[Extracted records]

++++++

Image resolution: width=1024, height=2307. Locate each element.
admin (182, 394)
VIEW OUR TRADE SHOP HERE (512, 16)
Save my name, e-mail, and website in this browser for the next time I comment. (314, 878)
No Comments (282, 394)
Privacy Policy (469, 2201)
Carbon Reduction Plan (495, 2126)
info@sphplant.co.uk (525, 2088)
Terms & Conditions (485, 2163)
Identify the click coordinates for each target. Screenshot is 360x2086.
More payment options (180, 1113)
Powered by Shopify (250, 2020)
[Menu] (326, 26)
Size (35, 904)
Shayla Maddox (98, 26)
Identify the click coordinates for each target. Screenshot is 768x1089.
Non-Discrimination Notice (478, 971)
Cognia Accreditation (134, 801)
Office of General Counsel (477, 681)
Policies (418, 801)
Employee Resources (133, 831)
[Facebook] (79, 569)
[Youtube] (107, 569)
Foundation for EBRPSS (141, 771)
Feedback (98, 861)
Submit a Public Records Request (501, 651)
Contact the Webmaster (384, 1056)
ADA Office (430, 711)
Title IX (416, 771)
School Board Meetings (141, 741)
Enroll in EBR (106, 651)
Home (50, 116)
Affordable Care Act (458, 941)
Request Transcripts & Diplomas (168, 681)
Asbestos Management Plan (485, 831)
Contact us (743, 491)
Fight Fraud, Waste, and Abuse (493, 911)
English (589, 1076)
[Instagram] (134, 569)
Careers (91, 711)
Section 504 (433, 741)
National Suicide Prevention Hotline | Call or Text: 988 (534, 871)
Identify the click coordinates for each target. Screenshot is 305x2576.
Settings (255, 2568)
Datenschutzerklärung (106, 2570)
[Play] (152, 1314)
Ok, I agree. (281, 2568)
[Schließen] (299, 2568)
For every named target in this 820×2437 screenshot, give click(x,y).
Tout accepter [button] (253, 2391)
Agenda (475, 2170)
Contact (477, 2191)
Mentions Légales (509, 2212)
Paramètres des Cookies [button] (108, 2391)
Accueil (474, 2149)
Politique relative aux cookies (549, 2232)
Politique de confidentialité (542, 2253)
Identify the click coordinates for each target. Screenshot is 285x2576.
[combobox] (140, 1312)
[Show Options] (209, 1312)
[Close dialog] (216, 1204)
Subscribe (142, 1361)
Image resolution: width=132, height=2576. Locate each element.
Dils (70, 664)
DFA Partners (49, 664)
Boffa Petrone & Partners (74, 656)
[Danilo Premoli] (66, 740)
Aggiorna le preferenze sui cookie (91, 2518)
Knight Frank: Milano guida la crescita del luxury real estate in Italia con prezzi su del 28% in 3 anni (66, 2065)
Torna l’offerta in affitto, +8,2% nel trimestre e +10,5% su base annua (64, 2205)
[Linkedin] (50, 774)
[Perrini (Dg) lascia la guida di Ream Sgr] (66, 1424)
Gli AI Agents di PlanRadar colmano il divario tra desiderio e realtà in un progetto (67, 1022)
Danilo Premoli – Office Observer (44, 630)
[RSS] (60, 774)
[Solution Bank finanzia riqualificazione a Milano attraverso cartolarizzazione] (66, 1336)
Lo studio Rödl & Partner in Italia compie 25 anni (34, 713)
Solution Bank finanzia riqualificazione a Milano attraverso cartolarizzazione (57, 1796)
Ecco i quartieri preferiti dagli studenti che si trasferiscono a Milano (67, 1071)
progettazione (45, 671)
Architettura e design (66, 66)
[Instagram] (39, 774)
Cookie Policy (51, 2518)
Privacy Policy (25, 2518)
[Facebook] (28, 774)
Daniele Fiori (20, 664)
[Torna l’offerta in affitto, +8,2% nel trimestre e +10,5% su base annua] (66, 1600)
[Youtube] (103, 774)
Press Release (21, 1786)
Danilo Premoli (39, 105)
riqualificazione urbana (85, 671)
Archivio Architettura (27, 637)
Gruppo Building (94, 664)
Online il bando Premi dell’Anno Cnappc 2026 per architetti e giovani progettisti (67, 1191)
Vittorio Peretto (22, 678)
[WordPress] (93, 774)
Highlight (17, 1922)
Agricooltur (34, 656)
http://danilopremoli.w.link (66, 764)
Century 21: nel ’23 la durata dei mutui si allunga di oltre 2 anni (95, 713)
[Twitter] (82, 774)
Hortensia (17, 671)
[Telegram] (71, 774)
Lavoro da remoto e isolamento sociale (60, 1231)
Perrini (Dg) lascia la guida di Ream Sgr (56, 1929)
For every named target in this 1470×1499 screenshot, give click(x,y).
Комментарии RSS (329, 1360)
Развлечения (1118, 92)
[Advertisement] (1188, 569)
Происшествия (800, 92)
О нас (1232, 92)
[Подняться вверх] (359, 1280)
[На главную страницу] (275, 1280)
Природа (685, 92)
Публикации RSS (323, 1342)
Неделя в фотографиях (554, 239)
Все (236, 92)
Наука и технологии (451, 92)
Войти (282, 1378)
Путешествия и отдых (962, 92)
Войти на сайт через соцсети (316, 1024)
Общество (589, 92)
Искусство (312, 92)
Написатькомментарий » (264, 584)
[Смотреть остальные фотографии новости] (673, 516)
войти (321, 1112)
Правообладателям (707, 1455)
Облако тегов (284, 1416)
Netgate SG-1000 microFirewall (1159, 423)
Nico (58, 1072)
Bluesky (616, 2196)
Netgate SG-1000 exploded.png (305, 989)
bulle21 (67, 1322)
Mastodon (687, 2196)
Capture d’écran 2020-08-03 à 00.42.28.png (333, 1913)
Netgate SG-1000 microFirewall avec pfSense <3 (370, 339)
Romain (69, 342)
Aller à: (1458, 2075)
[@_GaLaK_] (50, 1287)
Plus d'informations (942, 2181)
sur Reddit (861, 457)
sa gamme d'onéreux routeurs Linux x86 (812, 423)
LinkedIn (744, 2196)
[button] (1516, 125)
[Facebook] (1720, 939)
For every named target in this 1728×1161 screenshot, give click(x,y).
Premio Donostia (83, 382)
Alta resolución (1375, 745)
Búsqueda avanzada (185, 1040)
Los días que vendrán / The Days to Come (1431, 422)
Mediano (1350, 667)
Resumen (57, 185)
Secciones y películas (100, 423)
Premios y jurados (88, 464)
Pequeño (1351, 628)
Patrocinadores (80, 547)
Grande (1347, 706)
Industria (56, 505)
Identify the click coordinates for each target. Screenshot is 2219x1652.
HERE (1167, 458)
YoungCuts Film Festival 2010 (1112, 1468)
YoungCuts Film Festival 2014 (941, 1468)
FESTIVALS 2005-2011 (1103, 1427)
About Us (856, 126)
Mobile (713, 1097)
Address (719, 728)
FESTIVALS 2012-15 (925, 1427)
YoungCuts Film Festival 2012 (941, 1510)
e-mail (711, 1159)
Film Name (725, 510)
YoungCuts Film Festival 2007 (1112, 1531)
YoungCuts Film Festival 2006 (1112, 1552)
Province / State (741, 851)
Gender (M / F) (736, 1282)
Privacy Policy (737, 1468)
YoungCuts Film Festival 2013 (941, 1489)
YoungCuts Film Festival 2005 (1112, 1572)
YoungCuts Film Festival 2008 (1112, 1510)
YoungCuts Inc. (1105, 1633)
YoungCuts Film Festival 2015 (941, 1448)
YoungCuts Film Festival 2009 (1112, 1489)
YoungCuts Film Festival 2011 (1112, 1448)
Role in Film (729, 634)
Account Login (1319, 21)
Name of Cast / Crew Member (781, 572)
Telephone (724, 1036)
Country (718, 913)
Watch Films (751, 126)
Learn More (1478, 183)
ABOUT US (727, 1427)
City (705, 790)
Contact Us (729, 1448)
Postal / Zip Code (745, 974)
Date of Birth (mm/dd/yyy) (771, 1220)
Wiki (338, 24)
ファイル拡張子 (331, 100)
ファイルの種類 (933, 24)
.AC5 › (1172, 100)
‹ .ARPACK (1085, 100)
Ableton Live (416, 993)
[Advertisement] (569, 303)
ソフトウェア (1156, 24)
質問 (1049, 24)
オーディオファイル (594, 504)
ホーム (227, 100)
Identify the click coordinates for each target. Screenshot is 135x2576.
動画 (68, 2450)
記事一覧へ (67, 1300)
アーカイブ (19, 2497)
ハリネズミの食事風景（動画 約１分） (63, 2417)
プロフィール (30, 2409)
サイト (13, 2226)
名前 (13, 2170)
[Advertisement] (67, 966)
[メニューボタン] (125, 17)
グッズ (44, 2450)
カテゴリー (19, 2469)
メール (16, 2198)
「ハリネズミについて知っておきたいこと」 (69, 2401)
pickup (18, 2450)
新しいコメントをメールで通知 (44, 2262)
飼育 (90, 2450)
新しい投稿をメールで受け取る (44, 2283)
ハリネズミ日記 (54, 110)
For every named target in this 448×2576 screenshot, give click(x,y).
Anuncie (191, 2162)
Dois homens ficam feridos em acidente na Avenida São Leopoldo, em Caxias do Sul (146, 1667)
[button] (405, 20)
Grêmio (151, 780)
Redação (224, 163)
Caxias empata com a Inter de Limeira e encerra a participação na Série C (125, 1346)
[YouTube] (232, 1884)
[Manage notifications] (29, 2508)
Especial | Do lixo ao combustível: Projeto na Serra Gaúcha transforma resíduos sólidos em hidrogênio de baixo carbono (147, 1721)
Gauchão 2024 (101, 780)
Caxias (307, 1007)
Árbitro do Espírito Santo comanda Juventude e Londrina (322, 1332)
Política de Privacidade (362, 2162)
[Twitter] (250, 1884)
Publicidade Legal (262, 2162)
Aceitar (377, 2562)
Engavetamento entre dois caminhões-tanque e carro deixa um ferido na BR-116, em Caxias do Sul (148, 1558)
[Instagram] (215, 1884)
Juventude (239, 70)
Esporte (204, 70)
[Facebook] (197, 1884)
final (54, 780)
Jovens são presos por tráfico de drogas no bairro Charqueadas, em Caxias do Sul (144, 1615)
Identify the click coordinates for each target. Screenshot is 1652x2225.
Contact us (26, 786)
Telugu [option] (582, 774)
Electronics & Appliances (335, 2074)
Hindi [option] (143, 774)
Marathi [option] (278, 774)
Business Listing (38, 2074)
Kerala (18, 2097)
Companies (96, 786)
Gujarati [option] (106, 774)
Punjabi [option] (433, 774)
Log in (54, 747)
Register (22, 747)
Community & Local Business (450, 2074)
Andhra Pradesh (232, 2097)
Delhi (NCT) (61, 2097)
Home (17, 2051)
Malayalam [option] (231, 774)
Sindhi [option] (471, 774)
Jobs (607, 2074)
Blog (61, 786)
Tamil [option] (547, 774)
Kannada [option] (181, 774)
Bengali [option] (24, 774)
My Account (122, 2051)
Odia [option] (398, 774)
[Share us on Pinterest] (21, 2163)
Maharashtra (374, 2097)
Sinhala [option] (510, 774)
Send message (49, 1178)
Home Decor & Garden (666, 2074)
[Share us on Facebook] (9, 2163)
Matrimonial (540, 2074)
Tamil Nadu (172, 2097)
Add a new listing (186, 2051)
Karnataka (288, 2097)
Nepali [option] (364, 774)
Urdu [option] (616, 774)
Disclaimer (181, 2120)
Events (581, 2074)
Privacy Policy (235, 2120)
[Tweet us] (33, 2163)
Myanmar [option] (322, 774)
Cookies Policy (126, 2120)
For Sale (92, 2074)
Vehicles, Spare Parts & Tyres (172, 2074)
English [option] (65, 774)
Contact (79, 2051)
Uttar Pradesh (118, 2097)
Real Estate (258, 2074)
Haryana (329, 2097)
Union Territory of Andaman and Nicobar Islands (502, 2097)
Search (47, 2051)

++++++

Task prompt: Tell how many lines in the records above carry the word "anni". Only the number should appear in the reply.

Completed task: 3